Working data -
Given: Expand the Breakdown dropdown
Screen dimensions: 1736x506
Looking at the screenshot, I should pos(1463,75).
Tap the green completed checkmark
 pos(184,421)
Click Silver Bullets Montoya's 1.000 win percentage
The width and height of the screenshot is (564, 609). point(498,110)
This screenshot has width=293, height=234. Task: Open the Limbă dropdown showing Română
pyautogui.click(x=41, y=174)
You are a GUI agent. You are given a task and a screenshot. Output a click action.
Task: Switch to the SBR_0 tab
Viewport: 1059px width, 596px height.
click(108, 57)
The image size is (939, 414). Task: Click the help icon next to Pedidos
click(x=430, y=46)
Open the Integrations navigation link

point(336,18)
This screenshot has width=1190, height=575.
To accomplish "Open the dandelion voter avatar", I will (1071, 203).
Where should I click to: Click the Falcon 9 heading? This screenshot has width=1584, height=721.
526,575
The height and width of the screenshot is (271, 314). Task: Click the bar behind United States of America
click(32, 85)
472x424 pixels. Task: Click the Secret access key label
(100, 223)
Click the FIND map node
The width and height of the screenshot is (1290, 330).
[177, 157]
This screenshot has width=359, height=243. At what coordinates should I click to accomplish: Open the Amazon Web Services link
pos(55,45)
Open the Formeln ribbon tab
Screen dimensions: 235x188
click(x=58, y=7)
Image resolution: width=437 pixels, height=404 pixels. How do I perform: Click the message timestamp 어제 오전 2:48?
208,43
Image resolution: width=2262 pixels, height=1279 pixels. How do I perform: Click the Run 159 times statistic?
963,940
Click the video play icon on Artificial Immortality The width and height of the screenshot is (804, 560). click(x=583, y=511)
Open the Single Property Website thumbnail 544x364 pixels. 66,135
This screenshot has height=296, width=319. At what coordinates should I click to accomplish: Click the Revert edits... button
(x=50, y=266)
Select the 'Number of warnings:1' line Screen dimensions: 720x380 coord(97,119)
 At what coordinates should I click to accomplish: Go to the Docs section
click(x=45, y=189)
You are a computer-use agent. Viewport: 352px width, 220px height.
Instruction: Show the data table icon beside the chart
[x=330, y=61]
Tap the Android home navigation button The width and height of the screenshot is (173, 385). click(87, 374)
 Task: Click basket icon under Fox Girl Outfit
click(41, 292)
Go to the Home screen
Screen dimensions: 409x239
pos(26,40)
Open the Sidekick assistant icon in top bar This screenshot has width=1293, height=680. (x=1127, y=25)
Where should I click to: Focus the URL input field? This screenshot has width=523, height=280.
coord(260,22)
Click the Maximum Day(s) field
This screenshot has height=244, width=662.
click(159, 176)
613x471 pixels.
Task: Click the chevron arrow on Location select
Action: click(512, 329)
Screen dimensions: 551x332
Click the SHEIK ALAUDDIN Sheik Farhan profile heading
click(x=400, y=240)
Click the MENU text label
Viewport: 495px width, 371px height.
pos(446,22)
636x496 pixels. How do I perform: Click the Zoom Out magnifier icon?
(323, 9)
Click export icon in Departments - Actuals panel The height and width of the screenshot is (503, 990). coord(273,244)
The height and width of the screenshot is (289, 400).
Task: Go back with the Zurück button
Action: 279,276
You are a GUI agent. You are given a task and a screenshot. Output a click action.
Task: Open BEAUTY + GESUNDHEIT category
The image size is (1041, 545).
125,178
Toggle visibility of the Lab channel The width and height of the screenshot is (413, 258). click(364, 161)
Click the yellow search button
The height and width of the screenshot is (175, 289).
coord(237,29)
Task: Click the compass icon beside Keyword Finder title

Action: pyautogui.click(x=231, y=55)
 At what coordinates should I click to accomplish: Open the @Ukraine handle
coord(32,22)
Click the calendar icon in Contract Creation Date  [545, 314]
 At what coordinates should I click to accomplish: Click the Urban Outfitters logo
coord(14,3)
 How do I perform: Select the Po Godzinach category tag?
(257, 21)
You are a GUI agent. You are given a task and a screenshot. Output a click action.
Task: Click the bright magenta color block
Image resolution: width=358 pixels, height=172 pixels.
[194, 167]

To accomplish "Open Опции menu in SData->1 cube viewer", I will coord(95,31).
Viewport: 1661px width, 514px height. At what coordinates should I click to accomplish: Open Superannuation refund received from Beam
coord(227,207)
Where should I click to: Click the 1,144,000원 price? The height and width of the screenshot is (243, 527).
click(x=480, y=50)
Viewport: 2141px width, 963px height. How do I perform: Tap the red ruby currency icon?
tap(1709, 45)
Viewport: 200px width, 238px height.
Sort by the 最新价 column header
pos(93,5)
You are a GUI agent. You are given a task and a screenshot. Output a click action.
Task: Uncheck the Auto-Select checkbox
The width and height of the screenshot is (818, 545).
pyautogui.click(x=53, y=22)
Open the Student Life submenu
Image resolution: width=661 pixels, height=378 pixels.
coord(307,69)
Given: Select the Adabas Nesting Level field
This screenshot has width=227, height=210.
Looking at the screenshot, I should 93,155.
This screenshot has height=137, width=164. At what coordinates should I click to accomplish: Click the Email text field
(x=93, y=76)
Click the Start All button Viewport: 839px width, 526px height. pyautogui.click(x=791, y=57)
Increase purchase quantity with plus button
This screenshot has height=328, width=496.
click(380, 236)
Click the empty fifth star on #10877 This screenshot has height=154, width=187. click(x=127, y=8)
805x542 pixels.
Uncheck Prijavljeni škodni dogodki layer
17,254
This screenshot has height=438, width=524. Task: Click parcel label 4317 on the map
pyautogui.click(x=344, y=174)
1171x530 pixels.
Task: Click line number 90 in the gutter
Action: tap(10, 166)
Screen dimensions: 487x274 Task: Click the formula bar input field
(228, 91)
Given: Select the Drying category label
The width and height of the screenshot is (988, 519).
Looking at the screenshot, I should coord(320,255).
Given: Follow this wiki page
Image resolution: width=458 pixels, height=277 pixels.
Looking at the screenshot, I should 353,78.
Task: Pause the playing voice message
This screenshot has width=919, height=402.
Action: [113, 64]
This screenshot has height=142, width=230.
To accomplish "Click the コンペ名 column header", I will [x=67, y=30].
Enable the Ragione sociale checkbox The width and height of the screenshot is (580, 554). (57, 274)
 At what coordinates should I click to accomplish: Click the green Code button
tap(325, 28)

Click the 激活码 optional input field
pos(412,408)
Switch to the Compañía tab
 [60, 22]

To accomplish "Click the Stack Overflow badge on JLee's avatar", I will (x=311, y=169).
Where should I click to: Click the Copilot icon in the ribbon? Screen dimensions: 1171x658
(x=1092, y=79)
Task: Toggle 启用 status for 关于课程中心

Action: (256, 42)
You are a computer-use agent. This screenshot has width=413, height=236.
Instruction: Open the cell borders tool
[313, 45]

What is being asked - Find the word "avatar" in the records and pull out each line that has it.

Problem solution -
To accomplish "Open the dandelion voter avatar", I will (1071, 203).
To accomplish "Click the Stack Overflow badge on JLee's avatar", I will (x=311, y=169).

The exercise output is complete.